◆ ABOUT THIS EXERCISE
Restate word for word only the lines running from the one with "Where should I" to the end of the data, both ends included. Omit any pictures.

◆ DATA FOR THE TASK

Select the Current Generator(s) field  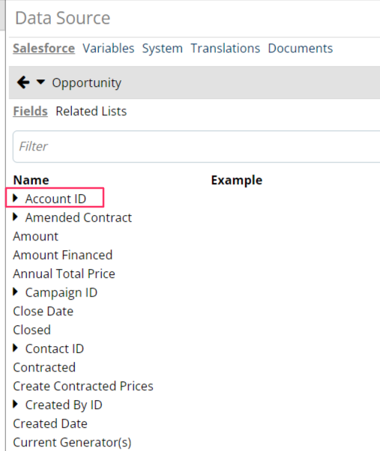tap(72, 442)
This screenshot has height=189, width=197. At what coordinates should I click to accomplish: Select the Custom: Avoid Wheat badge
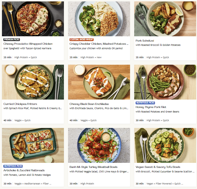pyautogui.click(x=82, y=40)
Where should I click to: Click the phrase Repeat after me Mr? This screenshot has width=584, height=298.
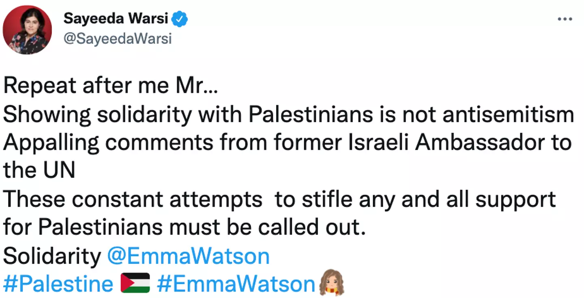pos(110,85)
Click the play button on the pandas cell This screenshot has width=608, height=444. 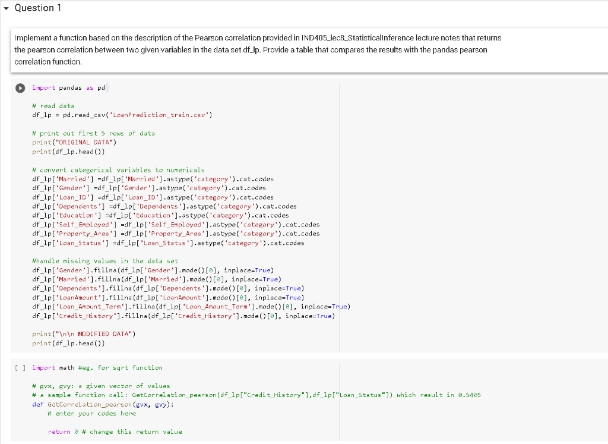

◆ EXERCISE ANSWER
Where should I click to: Click the phrase Repeat after me Mr? This screenshot has width=584, height=298.
pos(110,85)
Click the play button on the pandas cell This screenshot has width=608, height=444. 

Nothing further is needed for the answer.